--- START OF SUPPLIED DATA ---

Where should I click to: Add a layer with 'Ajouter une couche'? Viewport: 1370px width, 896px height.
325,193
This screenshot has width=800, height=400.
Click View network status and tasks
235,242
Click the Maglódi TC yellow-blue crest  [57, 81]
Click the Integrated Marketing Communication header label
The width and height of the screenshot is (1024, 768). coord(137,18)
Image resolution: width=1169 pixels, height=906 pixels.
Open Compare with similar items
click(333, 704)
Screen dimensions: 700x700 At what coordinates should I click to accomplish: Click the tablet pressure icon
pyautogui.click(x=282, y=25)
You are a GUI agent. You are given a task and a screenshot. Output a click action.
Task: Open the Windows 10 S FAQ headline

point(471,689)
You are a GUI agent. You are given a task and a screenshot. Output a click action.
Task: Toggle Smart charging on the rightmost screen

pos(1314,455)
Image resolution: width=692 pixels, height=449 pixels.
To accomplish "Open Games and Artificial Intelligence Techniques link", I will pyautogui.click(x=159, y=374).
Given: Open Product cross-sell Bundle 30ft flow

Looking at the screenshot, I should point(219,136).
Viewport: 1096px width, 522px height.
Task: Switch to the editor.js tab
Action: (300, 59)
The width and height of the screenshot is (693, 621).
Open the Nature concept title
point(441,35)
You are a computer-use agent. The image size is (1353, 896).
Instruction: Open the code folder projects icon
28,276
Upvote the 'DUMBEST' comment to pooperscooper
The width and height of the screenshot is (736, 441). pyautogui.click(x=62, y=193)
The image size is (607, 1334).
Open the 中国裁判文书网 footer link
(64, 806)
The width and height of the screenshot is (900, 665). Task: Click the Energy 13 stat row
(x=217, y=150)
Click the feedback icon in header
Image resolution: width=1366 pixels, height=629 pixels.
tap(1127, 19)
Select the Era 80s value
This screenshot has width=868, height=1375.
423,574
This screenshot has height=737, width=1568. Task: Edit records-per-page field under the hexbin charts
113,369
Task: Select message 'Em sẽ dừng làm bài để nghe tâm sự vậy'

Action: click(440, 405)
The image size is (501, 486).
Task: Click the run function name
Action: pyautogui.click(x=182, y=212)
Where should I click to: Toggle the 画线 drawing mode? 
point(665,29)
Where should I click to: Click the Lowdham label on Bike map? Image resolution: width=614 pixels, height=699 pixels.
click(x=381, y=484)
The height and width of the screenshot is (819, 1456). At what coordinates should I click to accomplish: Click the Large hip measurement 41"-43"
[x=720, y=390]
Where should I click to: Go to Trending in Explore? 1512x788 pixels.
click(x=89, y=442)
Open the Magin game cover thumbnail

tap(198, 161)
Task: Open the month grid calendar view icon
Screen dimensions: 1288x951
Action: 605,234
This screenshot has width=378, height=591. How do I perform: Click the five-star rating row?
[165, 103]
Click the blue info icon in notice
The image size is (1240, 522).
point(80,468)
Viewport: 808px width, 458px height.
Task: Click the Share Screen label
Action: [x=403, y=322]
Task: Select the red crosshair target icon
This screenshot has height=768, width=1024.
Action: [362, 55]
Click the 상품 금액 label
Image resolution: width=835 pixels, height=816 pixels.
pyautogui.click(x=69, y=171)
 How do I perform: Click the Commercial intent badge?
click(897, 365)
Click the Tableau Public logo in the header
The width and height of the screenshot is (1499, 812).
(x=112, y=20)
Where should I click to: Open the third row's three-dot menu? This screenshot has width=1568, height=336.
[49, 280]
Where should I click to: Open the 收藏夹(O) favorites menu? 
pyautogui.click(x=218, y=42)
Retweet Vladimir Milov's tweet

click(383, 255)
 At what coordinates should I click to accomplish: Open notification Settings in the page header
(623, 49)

--- END OF SUPPLIED DATA ---

Arrange the rows above as a numbered list, omitting any blank lines.

■ TASK RESULT
1. Where should I click to: Add a layer with 'Ajouter une couche'? Viewport: 1370px width, 896px height.
2. 325,193
3. This screenshot has width=800, height=400.
4. Click View network status and tasks
5. 235,242
6. Click the Maglódi TC yellow-blue crest  [57, 81]
7. Click the Integrated Marketing Communication header label
8. The width and height of the screenshot is (1024, 768). coord(137,18)
9. Image resolution: width=1169 pixels, height=906 pixels.
10. Open Compare with similar items
11. click(333, 704)
12. Screen dimensions: 700x700 At what coordinates should I click to accomplish: Click the tablet pressure icon
13. pyautogui.click(x=282, y=25)
14. You are a GUI agent. You are given a task and a screenshot. Output a click action.
15. Task: Open the Windows 10 S FAQ headline
16. point(471,689)
17. You are a GUI agent. You are given a task and a screenshot. Output a click action.
18. Task: Toggle Smart charging on the rightmost screen
19. pos(1314,455)
20. Image resolution: width=692 pixels, height=449 pixels.
21. To accomplish "Open Games and Artificial Intelligence Techniques link", I will pyautogui.click(x=159, y=374).
22. Given: Open Product cross-sell Bundle 30ft flow
23. Looking at the screenshot, I should point(219,136).
24. Viewport: 1096px width, 522px height.
25. Task: Switch to the editor.js tab
26. Action: (300, 59)
27. The width and height of the screenshot is (693, 621).
28. Open the Nature concept title
29. point(441,35)
30. You are a computer-use agent. The image size is (1353, 896).
31. Instruction: Open the code folder projects icon
32. 28,276
33. Upvote the 'DUMBEST' comment to pooperscooper
34. The width and height of the screenshot is (736, 441). pyautogui.click(x=62, y=193)
35. The image size is (607, 1334).
36. Open the 中国裁判文书网 footer link
37. (64, 806)
38. The width and height of the screenshot is (900, 665). Task: Click the Energy 13 stat row
39. (x=217, y=150)
40. Click the feedback icon in header
41. Image resolution: width=1366 pixels, height=629 pixels.
42. tap(1127, 19)
43. Select the Era 80s value
44. This screenshot has width=868, height=1375.
45. 423,574
46. This screenshot has height=737, width=1568. Task: Edit records-per-page field under the hexbin charts
47. 113,369
48. Task: Select message 'Em sẽ dừng làm bài để nghe tâm sự vậy'
49. Action: click(440, 405)
50. The image size is (501, 486).
51. Task: Click the run function name
52. Action: pyautogui.click(x=182, y=212)
53. Where should I click to: Toggle the 画线 drawing mode? 
54. point(665,29)
55. Where should I click to: Click the Lowdham label on Bike map? Image resolution: width=614 pixels, height=699 pixels.
56. click(x=381, y=484)
57. The height and width of the screenshot is (819, 1456). At what coordinates should I click to accomplish: Click the Large hip measurement 41"-43"
58. [x=720, y=390]
59. Where should I click to: Go to Trending in Explore? 1512x788 pixels.
60. click(x=89, y=442)
61. Open the Magin game cover thumbnail
62. tap(198, 161)
63. Task: Open the month grid calendar view icon
64. Screen dimensions: 1288x951
65. Action: 605,234
66. This screenshot has width=378, height=591. How do I perform: Click the five-star rating row?
67. [165, 103]
68. Click the blue info icon in notice
69. The image size is (1240, 522).
70. point(80,468)
71. Viewport: 808px width, 458px height.
72. Task: Click the Share Screen label
73. Action: [x=403, y=322]
74. Task: Select the red crosshair target icon
75. This screenshot has height=768, width=1024.
76. Action: [362, 55]
77. Click the 상품 금액 label
78. Image resolution: width=835 pixels, height=816 pixels.
79. pyautogui.click(x=69, y=171)
80.  How do I perform: Click the Commercial intent badge?
81. click(897, 365)
82. Click the Tableau Public logo in the header
83. The width and height of the screenshot is (1499, 812).
84. (x=112, y=20)
85. Where should I click to: Open the third row's three-dot menu? This screenshot has width=1568, height=336.
86. [49, 280]
87. Where should I click to: Open the 收藏夹(O) favorites menu? 
88. pyautogui.click(x=218, y=42)
89. Retweet Vladimir Milov's tweet
90. click(383, 255)
91.  At what coordinates should I click to accomplish: Open notification Settings in the page header
92. (623, 49)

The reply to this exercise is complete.